Start to finish, repeat the records exactly.
====== AVAILABLE DATA
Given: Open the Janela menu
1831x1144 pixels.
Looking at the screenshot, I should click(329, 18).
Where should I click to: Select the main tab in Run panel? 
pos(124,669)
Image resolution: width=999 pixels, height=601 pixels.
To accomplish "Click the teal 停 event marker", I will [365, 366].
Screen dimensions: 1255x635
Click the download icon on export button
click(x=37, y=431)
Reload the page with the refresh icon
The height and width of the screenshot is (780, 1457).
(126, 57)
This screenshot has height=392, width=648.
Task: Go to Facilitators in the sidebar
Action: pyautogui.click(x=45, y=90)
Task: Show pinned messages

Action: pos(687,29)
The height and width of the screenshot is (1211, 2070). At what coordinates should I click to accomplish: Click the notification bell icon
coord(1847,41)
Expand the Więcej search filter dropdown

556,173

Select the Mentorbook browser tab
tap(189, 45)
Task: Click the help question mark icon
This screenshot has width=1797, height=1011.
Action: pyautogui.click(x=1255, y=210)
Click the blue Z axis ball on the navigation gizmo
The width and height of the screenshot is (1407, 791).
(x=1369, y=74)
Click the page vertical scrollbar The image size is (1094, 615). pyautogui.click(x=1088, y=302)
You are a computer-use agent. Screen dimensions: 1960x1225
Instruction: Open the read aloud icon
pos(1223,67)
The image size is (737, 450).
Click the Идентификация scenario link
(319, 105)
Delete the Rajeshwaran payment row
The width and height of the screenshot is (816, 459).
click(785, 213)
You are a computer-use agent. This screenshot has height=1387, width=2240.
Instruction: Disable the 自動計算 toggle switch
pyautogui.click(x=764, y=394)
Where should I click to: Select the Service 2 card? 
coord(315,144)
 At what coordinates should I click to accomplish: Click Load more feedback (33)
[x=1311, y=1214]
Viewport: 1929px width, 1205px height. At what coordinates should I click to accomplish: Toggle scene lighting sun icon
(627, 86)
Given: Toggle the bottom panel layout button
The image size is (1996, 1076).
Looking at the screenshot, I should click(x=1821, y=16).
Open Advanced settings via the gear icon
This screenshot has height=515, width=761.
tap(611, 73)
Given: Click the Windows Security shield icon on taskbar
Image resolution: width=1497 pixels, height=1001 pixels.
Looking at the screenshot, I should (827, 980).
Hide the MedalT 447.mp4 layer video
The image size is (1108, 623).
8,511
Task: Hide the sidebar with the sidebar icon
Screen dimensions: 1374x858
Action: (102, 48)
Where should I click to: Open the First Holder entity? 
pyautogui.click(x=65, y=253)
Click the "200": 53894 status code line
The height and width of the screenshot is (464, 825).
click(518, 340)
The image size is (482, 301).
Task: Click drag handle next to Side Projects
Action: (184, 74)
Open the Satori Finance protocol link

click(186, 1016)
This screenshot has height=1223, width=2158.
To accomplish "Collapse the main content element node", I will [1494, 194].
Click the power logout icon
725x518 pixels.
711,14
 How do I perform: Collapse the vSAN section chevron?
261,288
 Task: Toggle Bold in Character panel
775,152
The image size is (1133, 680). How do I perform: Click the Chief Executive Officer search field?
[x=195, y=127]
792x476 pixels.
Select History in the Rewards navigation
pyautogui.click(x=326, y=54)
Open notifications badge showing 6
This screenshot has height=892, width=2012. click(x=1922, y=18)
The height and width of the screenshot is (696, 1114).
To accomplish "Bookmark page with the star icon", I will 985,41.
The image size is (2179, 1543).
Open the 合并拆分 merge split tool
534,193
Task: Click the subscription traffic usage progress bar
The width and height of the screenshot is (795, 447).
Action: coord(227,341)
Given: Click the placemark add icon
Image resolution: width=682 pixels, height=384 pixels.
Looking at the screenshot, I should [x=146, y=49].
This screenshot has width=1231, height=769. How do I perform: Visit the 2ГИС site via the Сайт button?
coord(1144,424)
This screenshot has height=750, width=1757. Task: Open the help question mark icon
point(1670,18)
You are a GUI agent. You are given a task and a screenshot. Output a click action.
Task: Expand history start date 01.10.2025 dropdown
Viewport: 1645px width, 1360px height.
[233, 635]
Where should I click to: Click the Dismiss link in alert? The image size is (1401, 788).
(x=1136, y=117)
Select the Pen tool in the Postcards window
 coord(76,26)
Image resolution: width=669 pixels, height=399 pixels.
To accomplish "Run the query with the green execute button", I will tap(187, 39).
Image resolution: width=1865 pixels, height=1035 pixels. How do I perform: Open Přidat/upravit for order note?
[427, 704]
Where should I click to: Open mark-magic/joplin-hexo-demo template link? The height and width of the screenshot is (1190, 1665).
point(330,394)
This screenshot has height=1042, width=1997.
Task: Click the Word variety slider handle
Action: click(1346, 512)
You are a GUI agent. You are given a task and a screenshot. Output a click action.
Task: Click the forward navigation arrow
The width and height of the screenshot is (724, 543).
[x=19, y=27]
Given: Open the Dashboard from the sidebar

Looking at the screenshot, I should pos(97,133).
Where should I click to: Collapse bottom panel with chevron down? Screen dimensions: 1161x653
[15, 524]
============
> [EXERCISE SOLUTION]
Given: Open the Janela menu
1831x1144 pixels.
Looking at the screenshot, I should click(329, 18).
Where should I click to: Select the main tab in Run panel? 
pos(124,669)
Image resolution: width=999 pixels, height=601 pixels.
To accomplish "Click the teal 停 event marker", I will [365, 366].
Screen dimensions: 1255x635
Click the download icon on export button
click(x=37, y=431)
Reload the page with the refresh icon
The height and width of the screenshot is (780, 1457).
(126, 57)
This screenshot has height=392, width=648.
Task: Go to Facilitators in the sidebar
Action: pyautogui.click(x=45, y=90)
Task: Show pinned messages

Action: pos(687,29)
The height and width of the screenshot is (1211, 2070). At what coordinates should I click to accomplish: Click the notification bell icon
coord(1847,41)
Expand the Więcej search filter dropdown

556,173

Select the Mentorbook browser tab
tap(189, 45)
Task: Click the help question mark icon
This screenshot has width=1797, height=1011.
Action: pyautogui.click(x=1255, y=210)
Click the blue Z axis ball on the navigation gizmo
The width and height of the screenshot is (1407, 791).
(x=1369, y=74)
Click the page vertical scrollbar The image size is (1094, 615). pyautogui.click(x=1088, y=302)
You are a computer-use agent. Screen dimensions: 1960x1225
Instruction: Open the read aloud icon
pos(1223,67)
The image size is (737, 450).
Click the Идентификация scenario link
(319, 105)
Delete the Rajeshwaran payment row
The width and height of the screenshot is (816, 459).
click(785, 213)
You are a computer-use agent. This screenshot has height=1387, width=2240.
Instruction: Disable the 自動計算 toggle switch
pyautogui.click(x=764, y=394)
Where should I click to: Select the Service 2 card? 
coord(315,144)
 At what coordinates should I click to accomplish: Click Load more feedback (33)
[x=1311, y=1214]
Viewport: 1929px width, 1205px height. At what coordinates should I click to accomplish: Toggle scene lighting sun icon
(627, 86)
Given: Toggle the bottom panel layout button
The image size is (1996, 1076).
Looking at the screenshot, I should click(x=1821, y=16).
Open Advanced settings via the gear icon
This screenshot has height=515, width=761.
tap(611, 73)
Given: Click the Windows Security shield icon on taskbar
Image resolution: width=1497 pixels, height=1001 pixels.
Looking at the screenshot, I should (827, 980).
Hide the MedalT 447.mp4 layer video
The image size is (1108, 623).
8,511
Task: Hide the sidebar with the sidebar icon
Screen dimensions: 1374x858
Action: (102, 48)
Where should I click to: Open the First Holder entity? 
pyautogui.click(x=65, y=253)
Click the "200": 53894 status code line
The height and width of the screenshot is (464, 825).
click(518, 340)
The image size is (482, 301).
Task: Click drag handle next to Side Projects
Action: (184, 74)
Open the Satori Finance protocol link

click(186, 1016)
This screenshot has height=1223, width=2158.
To accomplish "Collapse the main content element node", I will [1494, 194].
Click the power logout icon
725x518 pixels.
711,14
 How do I perform: Collapse the vSAN section chevron?
261,288
 Task: Toggle Bold in Character panel
775,152
The image size is (1133, 680). How do I perform: Click the Chief Executive Officer search field?
[x=195, y=127]
792x476 pixels.
Select History in the Rewards navigation
pyautogui.click(x=326, y=54)
Open notifications badge showing 6
This screenshot has height=892, width=2012. click(x=1922, y=18)
The height and width of the screenshot is (696, 1114).
To accomplish "Bookmark page with the star icon", I will 985,41.
The image size is (2179, 1543).
Open the 合并拆分 merge split tool
534,193
Task: Click the subscription traffic usage progress bar
The width and height of the screenshot is (795, 447).
Action: coord(227,341)
Given: Click the placemark add icon
Image resolution: width=682 pixels, height=384 pixels.
Looking at the screenshot, I should [x=146, y=49].
This screenshot has width=1231, height=769. How do I perform: Visit the 2ГИС site via the Сайт button?
coord(1144,424)
This screenshot has height=750, width=1757. Task: Open the help question mark icon
point(1670,18)
You are a GUI agent. You are given a task and a screenshot. Output a click action.
Task: Expand history start date 01.10.2025 dropdown
Viewport: 1645px width, 1360px height.
[233, 635]
Where should I click to: Click the Dismiss link in alert? The image size is (1401, 788).
(x=1136, y=117)
Select the Pen tool in the Postcards window
 coord(76,26)
Image resolution: width=669 pixels, height=399 pixels.
To accomplish "Run the query with the green execute button", I will tap(187, 39).
Image resolution: width=1865 pixels, height=1035 pixels. How do I perform: Open Přidat/upravit for order note?
[427, 704]
Where should I click to: Open mark-magic/joplin-hexo-demo template link? The height and width of the screenshot is (1190, 1665).
point(330,394)
This screenshot has height=1042, width=1997.
Task: Click the Word variety slider handle
Action: click(1346, 512)
You are a GUI agent. You are given a task and a screenshot. Output a click action.
Task: Click the forward navigation arrow
The width and height of the screenshot is (724, 543).
[x=19, y=27]
Given: Open the Dashboard from the sidebar

Looking at the screenshot, I should pos(97,133).
Where should I click to: Collapse bottom panel with chevron down? Screen dimensions: 1161x653
[15, 524]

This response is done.